INSTRUCCIONES DE TRABAJO -
**a.** Según el testimonio sobre el mundo de las drogas, ¿qué edad tenía quien narra cuando conoció ese mundo?
**b.** Prolonga el testimonio sobre el mundo de las drogas a partir de su última oración.

TEXTO DEL DOCUMENTO -
■ ■ ■ ■ ■ ■ ■
"Conocí el mundo de las drogas cuando tenía 21 años y estudiaba Educación Parvularia. En ese tiempo fumaba marihuana y me puse a conversar con el tipo al que le compraba pitos. Nos fuimos conociendo y empezamos a carretear y a juntarnos después de clases. Un día me lo encontré en una salsoteca. Él estaba con mucha gente que me presentó, y a partir de ese momento se me abrió una red, principalmente de extranjeros. Un día uno esos tipos me pidió que lo acompañara a buscar unas cosas. Fuimos al terminal y después a almorzar. Ahí supe que las ocho mujeres que estaban con nosotros trabajaban trayendo droga del norte. Todas venían vigiladas por otra chica que estaba a cargo de que no se escaparan. Era un trabajo tranquilo, me dijo, ni siquiera había que tener contacto con ellas, solo mirarlas de lejos. Ellas no debían saber quién era yo. Le pagaban cien mil pesos por cada chica que tuviera a su cargo. Y me ofreció hacerlo. Al principio lo rechacé, pero semanas después le dije que sí. Eso me iba a permitir pagar mis estudios.
■ ■ ■ ■ ■ ■ ■
DATOS PROPORCIONADOS -

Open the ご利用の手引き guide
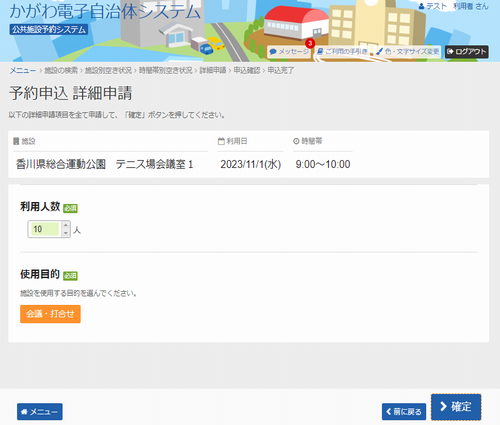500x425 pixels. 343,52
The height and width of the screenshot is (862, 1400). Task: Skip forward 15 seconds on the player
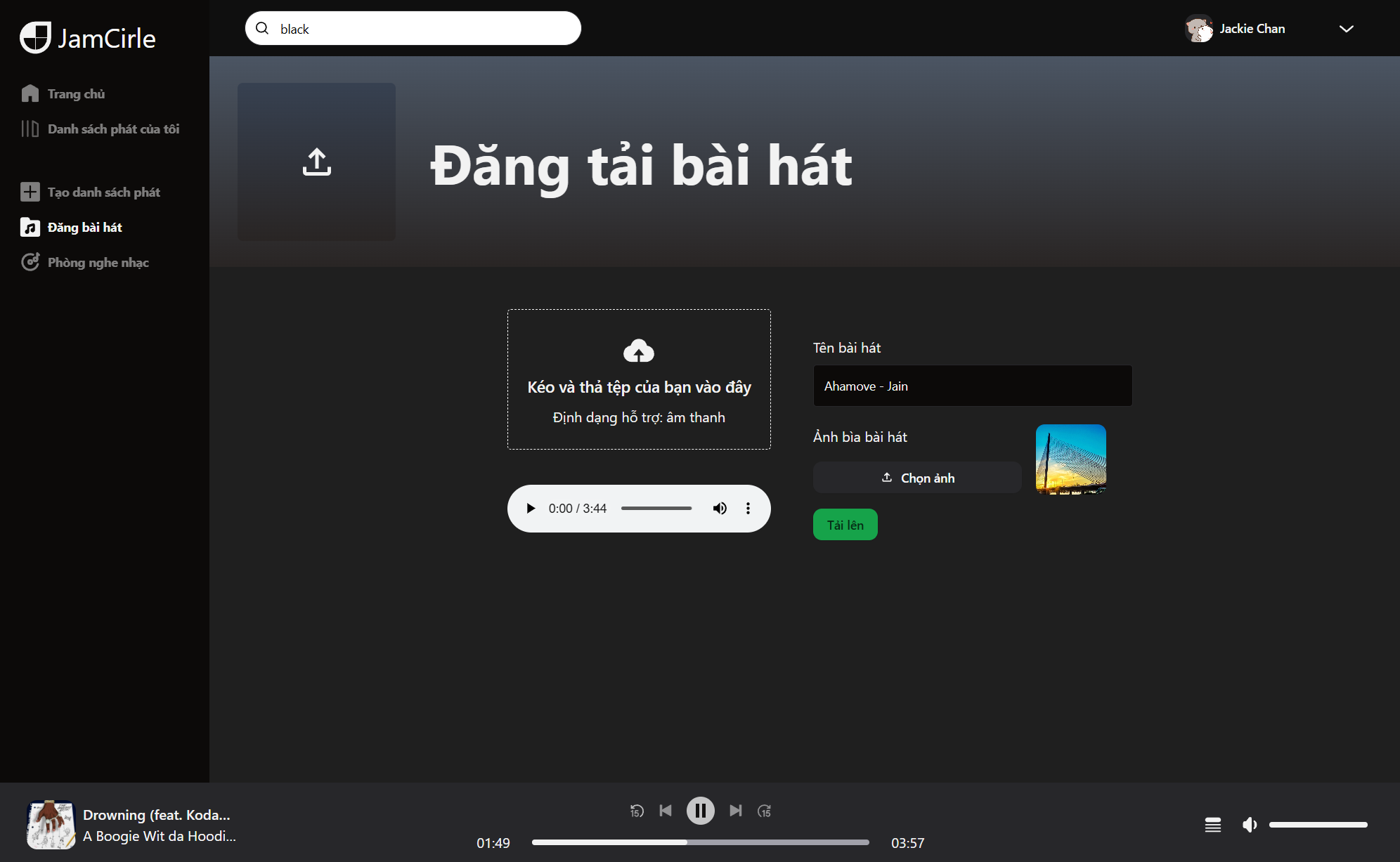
■ ■ ■ ■ ■ ■ ■
RESPUESTAS EN ORDEN -
**a.** Tenía 21 años.

**b.**
Mi primer viaje fue muy tranquilo. Me fui de Santiago a Arica en avión y volví en bus de Arica a Santiago. Cada una de las niñas traía entre tres y tres kilos y medio de cocaína adosada al cuerpo. Pero en el tercer viaje, las cosas se me complicaron cuando una se arrancó en La Serena. Quería quedarse con la droga y venderla por su cuenta. Por primera vez sentí miedo, y eso me hizo pasar todos mis límites. No podía llamar a nadie ni hacer nada más que encontrarla. El terror me llevó a actuar y a moverme por la ciudad por instinto, hasta que la encontré en una residencia. No sé por qué, pero les quité la droga a todas y las mandé a Santiago en buses separados. Y me volví sola a Santiago al día siguiente, con un bolso lleno de droga. Al llegar, me llevaron a un departamento en Santa Isabel y luego a uno en Maipú. Ahí me pusieron seis pistolas en la cabeza, porque pensaron que me había robado todo y me había querido arrancar, pero después de discutir un buen rato, les expliqué lo que había pasado y mostré el bolso. El tipo no lo podía creer. Estaba impresionado de que yo hubiese hecho algo así. Me dijo que lo había salvado y que, en vez de 800 mil pesos, me iba a pagar dos millones.
A partir de ahí, empecé a tener un rol de jefa, escalé muy rápido. Viajaba seis veces al mes y ya no adosábamos la droga al cuerpo, la traíamos en las maletas que yo misma armaba. Empecé también a ir a Bolivia, y como allá la cocaína era más barata, compraba más y la vendía por mi parte. Cuando junté doce millones de pesos, me quise retirar, pero el tipo me dijo que no me fuera. A cambio me ofreció mandarme de ida y de vuelta en avión y que yo allá me encargara solamente de armar las maletas con coca. Así llegué a ser la encargada de la droga que se traía desde Perú.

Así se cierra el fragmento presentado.